Required action 1:
In the article about the Beacon student ambulance corps, what did the training mannequin named "Annie" cost?
Required action 2:
List every item on the check sheet that Hillary Williams calls out in the article about the Beacon student ambulance corps.
Required action 3:
Retype the article about the Beacon student ambulance corps, starting at "One by one, she" and continuing up to and including "devices on board?".

Passage for review: Begin

Student ambulance corps relaunches in Beacon
Hillary Williams, a senior at John Jay High School in Fishkill, sat in the patient care compartment of an ambulance, facing the rear of the vehicle, on a Tuesday last month in Beacon.
One by one, she called out items from a check sheet: Are the pads on the automatic external defibrillator expired? Is the battery on the device good? Is the oxygen cylinder filled and operating? Are there splinting devices on board?
Surrounding her inside the ambulance, five other teenagers — three girls and two boys — helped complete the rig check, their first task after reporting to the evening class. The teens are members of the Beacon Volunteer Ambulance Corps’ Junior Corps, a program that flourished decades ago but went dormant in the early 2000s.
Relaunched in 2023 as a class that meets twice a week, the program offers students the opportunity to become licensed EMTs before graduating high school. Bolstered last year by a Dutchess County grant that helped the nonprofit Beacon Volunteer Ambulance Corps (BVAC) purchase uniforms, equipment and “Annie,” a $13,000 training mannequin, the youth corps grew from one participant to 17 within a year.

Passage for review: End
Information: Begin

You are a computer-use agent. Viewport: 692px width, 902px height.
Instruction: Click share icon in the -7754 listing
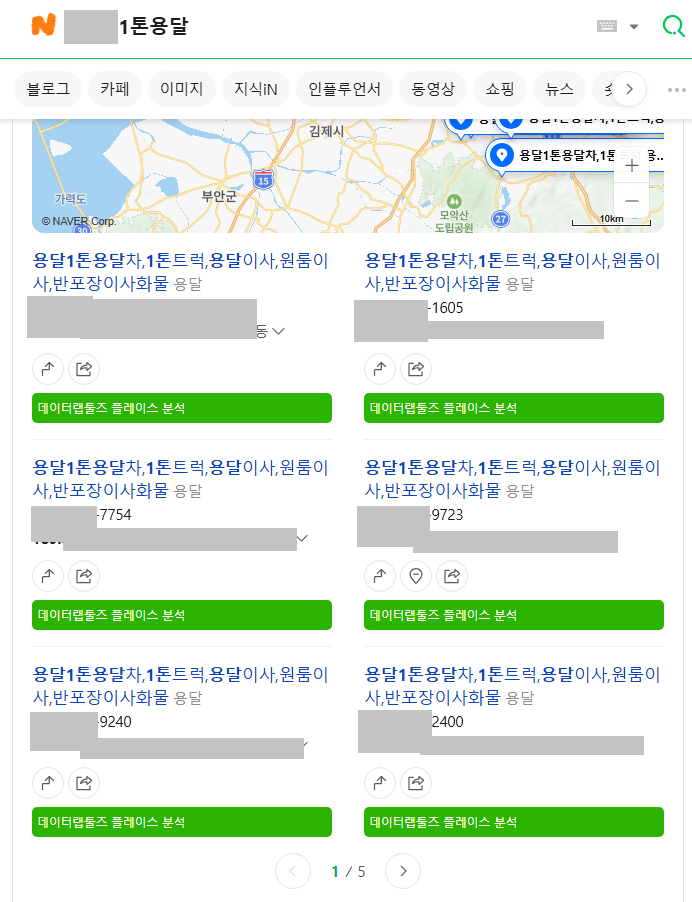point(84,575)
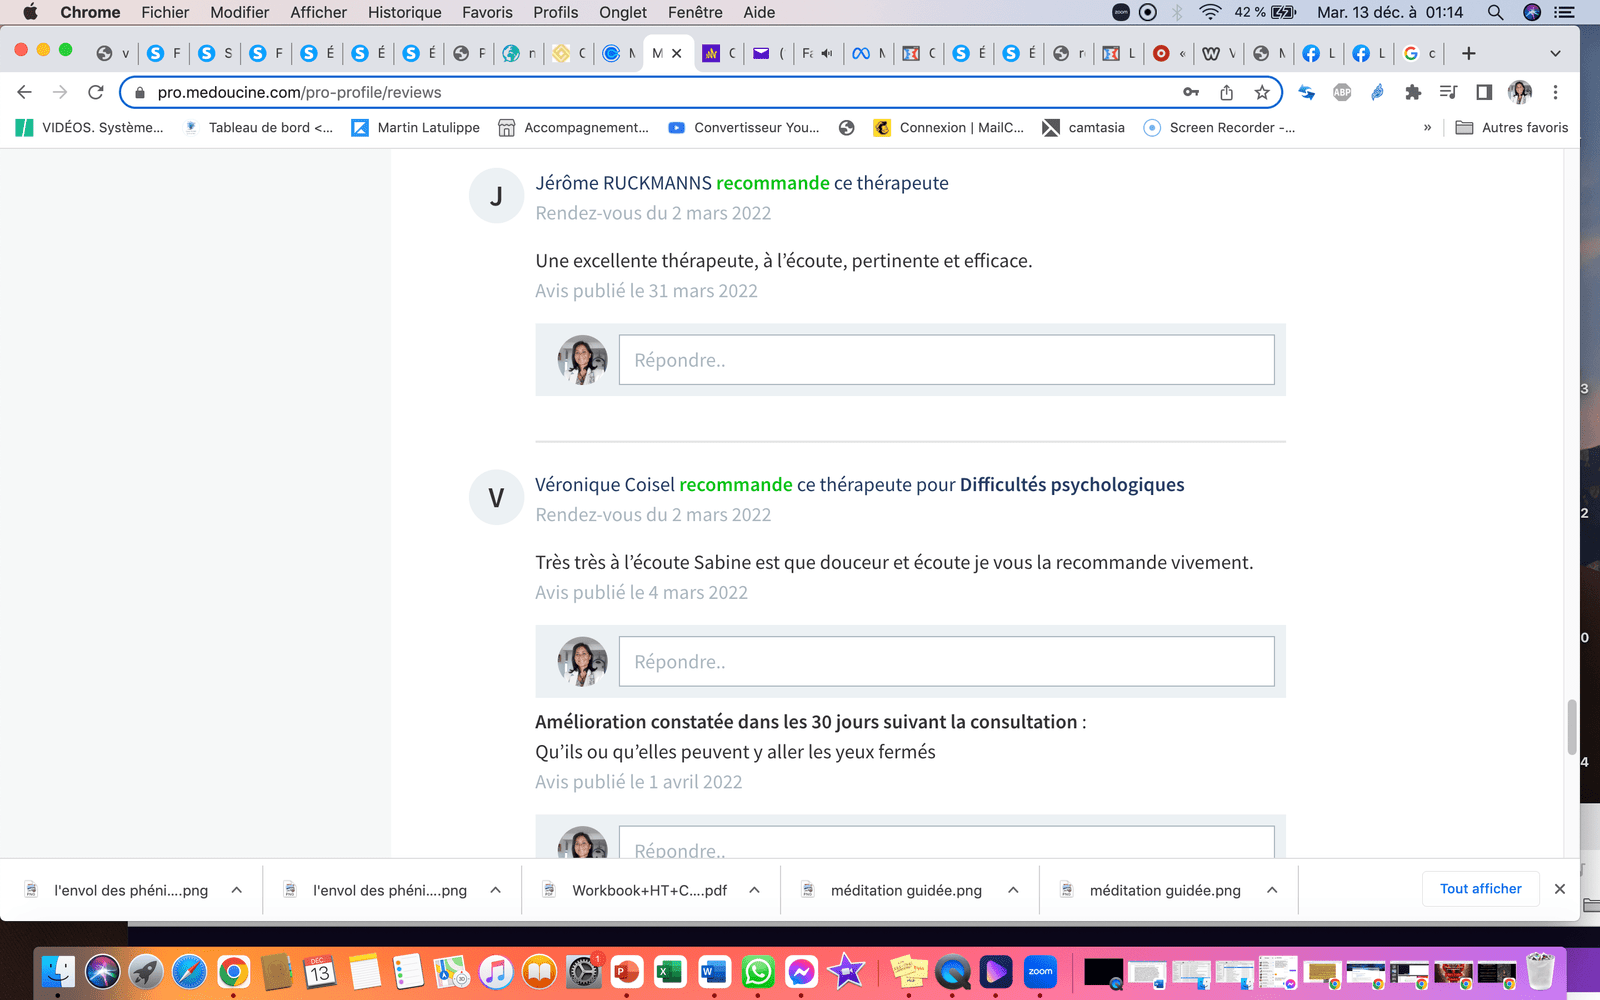The width and height of the screenshot is (1600, 1000).
Task: Click the Tout afficher downloads button
Action: point(1480,888)
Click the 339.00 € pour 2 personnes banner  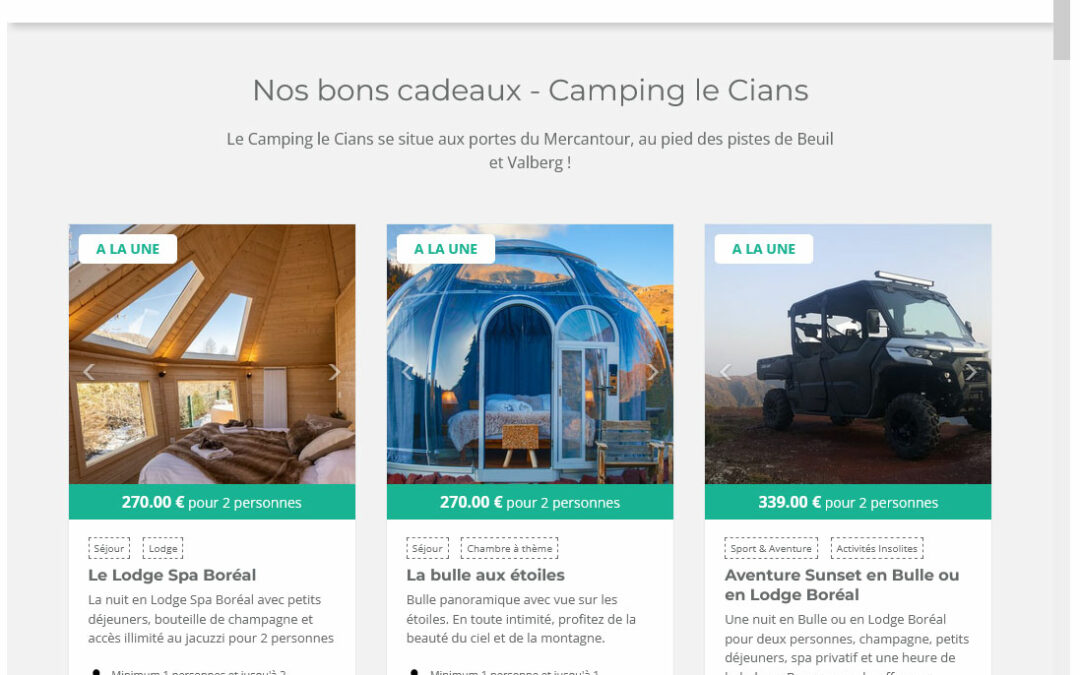point(848,502)
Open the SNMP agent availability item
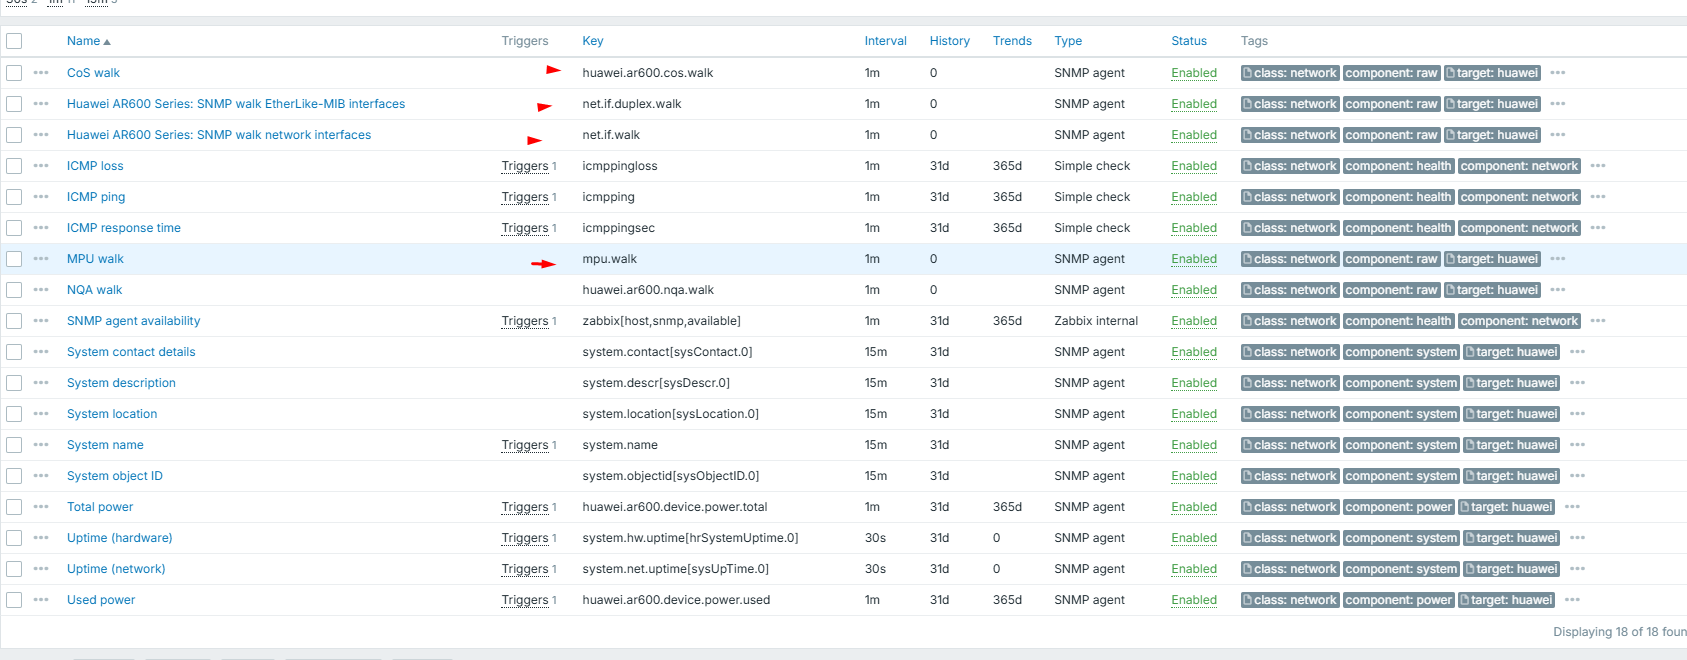Image resolution: width=1687 pixels, height=660 pixels. coord(133,321)
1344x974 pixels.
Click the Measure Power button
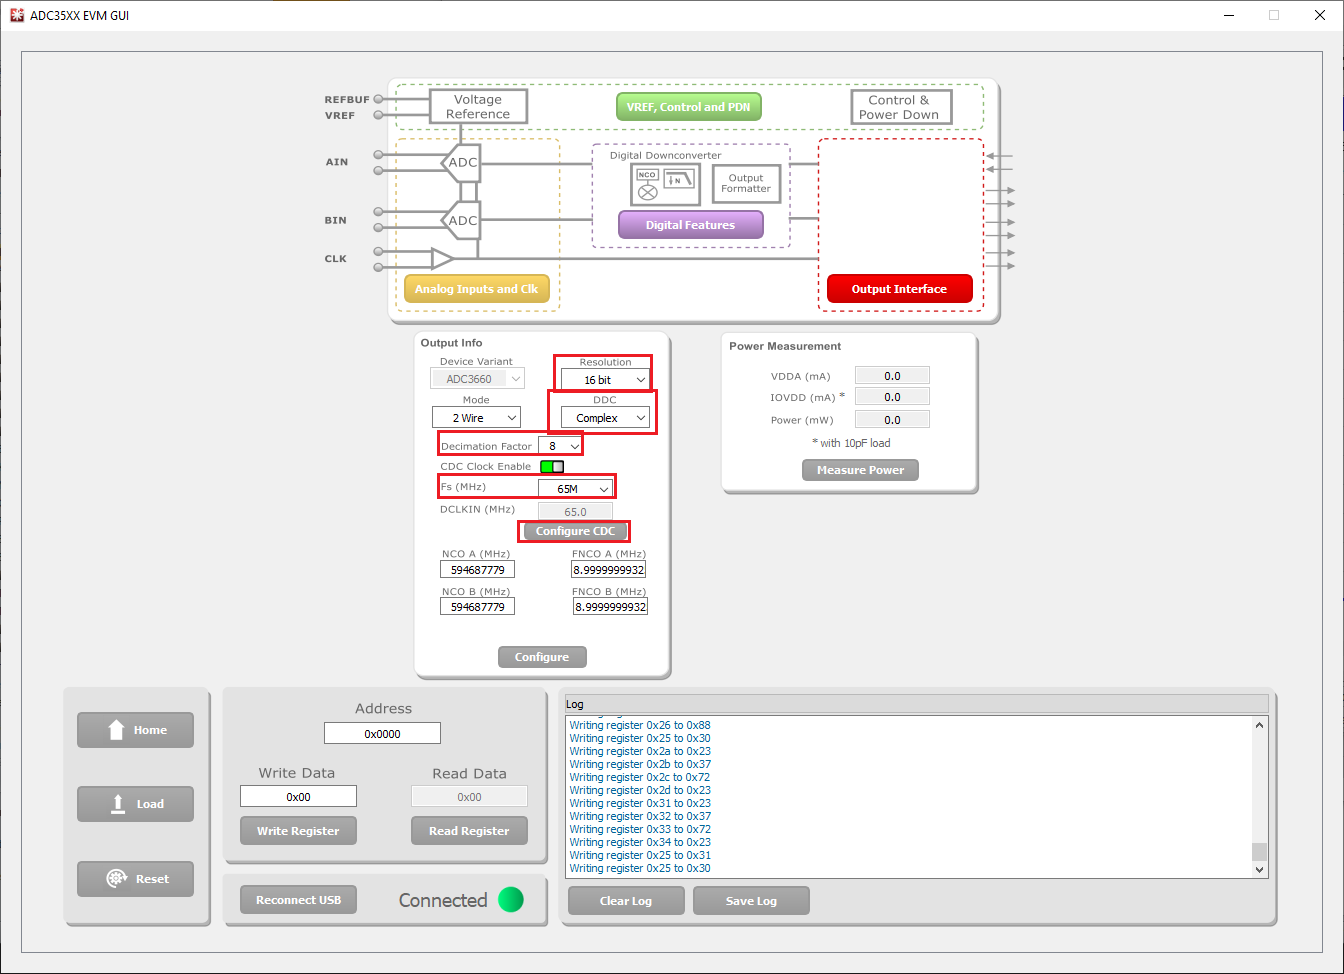click(x=860, y=470)
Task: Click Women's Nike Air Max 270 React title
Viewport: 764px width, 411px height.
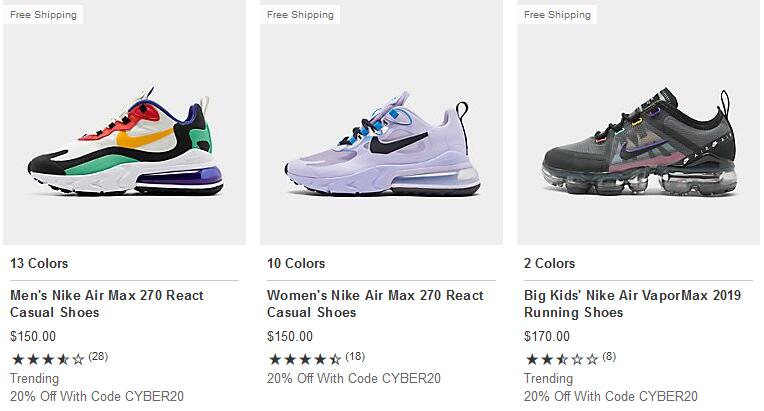Action: tap(375, 304)
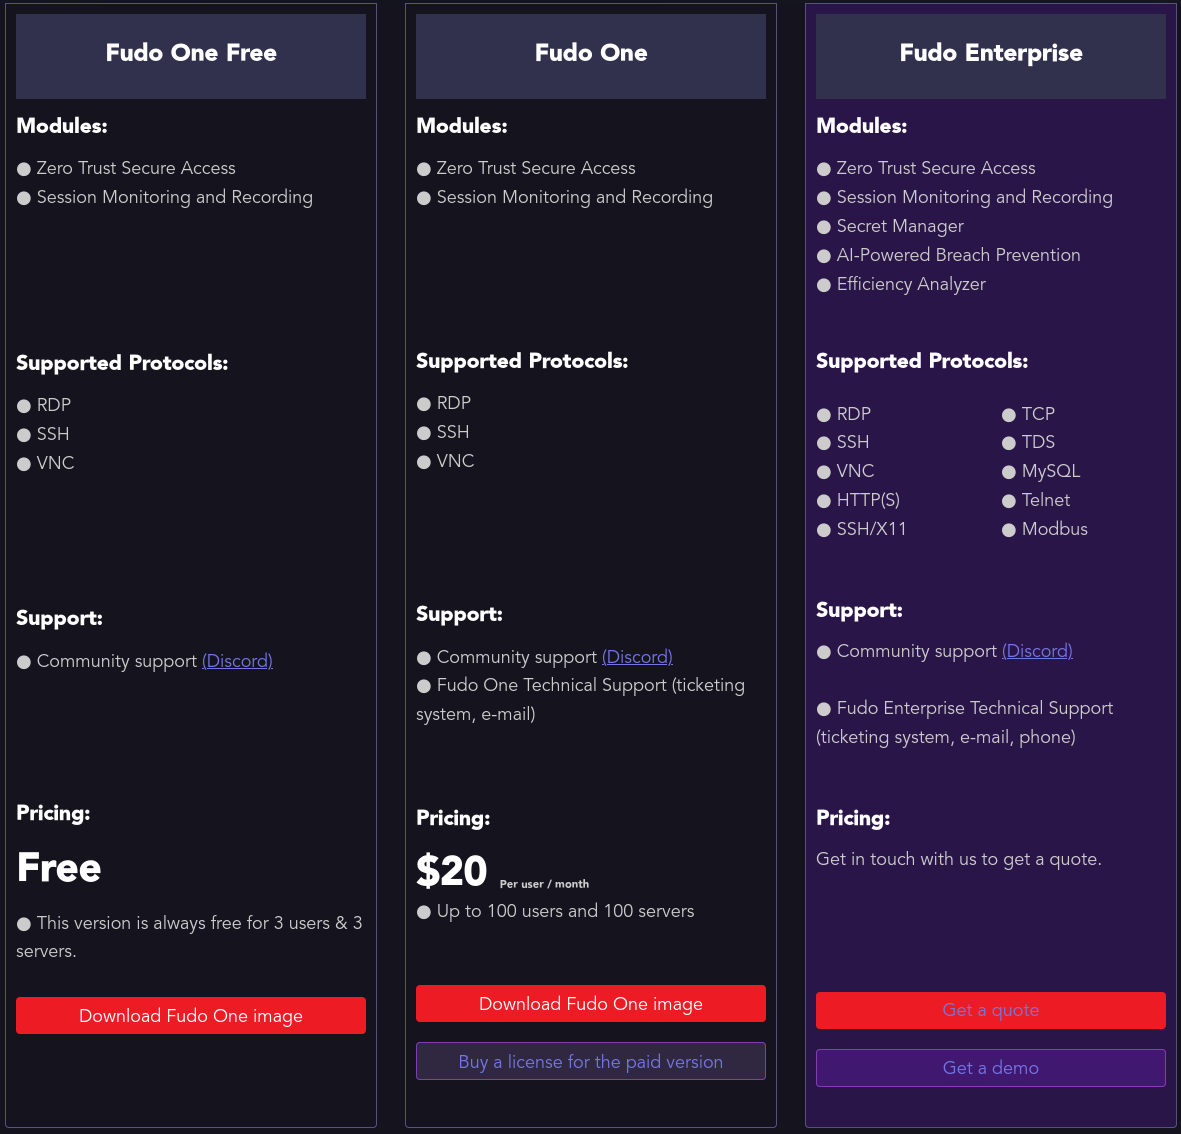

Information: End

Exercise result 1:
It cost $13,000.

Exercise result 2:
- Whether the pads on the automatic external defibrillator are expired
- Whether the battery on the device is good
- Whether the oxygen cylinder is filled and operating
- Whether there are splinting devices on board

Exercise result 3:
One by one, she called out items from a check sheet: Are the pads on the automatic external defibrillator expired? Is the battery on the device good? Is the oxygen cylinder filled and operating? Are there splinting devices on board?